What is being asked
Give again, exactly, every line of the entries below from the one that has "Авторы (1013, 177)" to the last.

== == ==

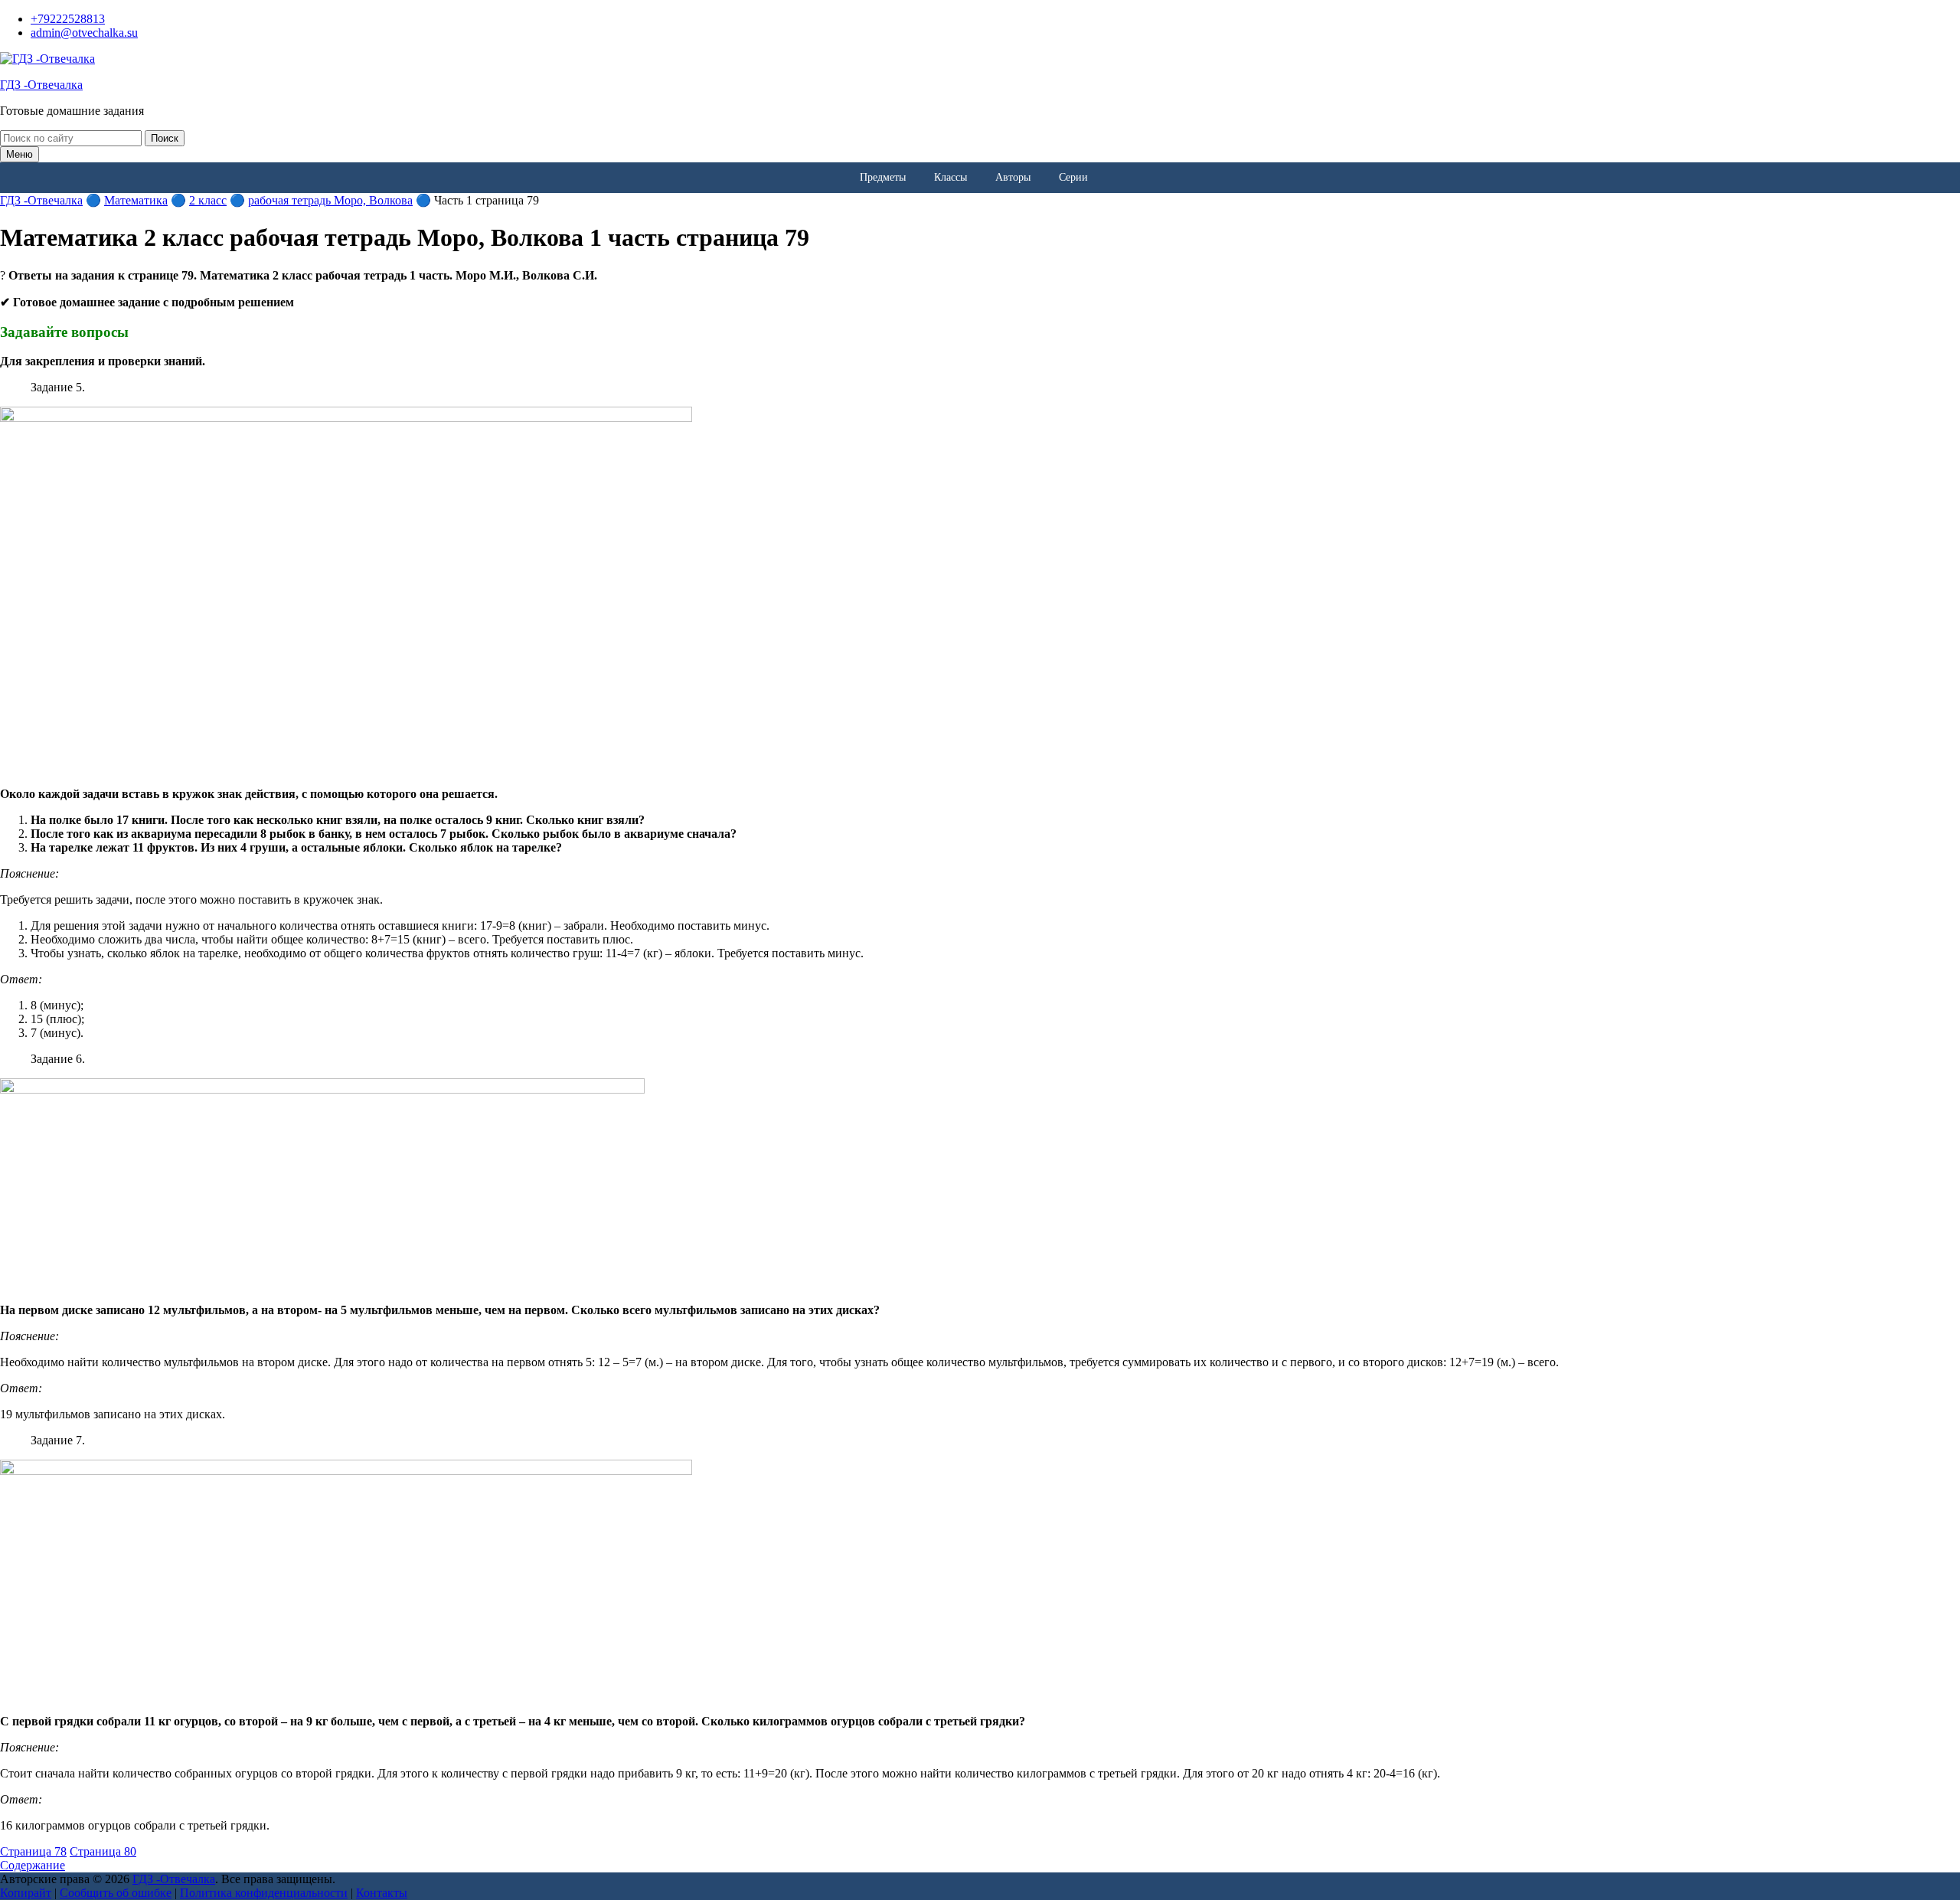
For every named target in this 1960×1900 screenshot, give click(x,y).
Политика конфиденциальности (264, 1892)
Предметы (883, 177)
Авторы (1013, 177)
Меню (19, 154)
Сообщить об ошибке (116, 1892)
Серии (1073, 177)
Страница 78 (33, 1851)
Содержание (32, 1865)
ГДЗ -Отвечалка (41, 84)
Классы (950, 177)
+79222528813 (68, 18)
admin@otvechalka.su (84, 32)
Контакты (381, 1892)
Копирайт (25, 1892)
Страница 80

== == ==

Answer to this exercise
Авторы (1013, 177)
Меню (19, 154)
Сообщить об ошибке (116, 1892)
Серии (1073, 177)
Страница 78 (33, 1851)
Содержание (32, 1865)
ГДЗ -Отвечалка (41, 84)
Классы (950, 177)
+79222528813 (68, 18)
admin@otvechalka.su (84, 32)
Контакты (381, 1892)
Копирайт (25, 1892)
Страница 80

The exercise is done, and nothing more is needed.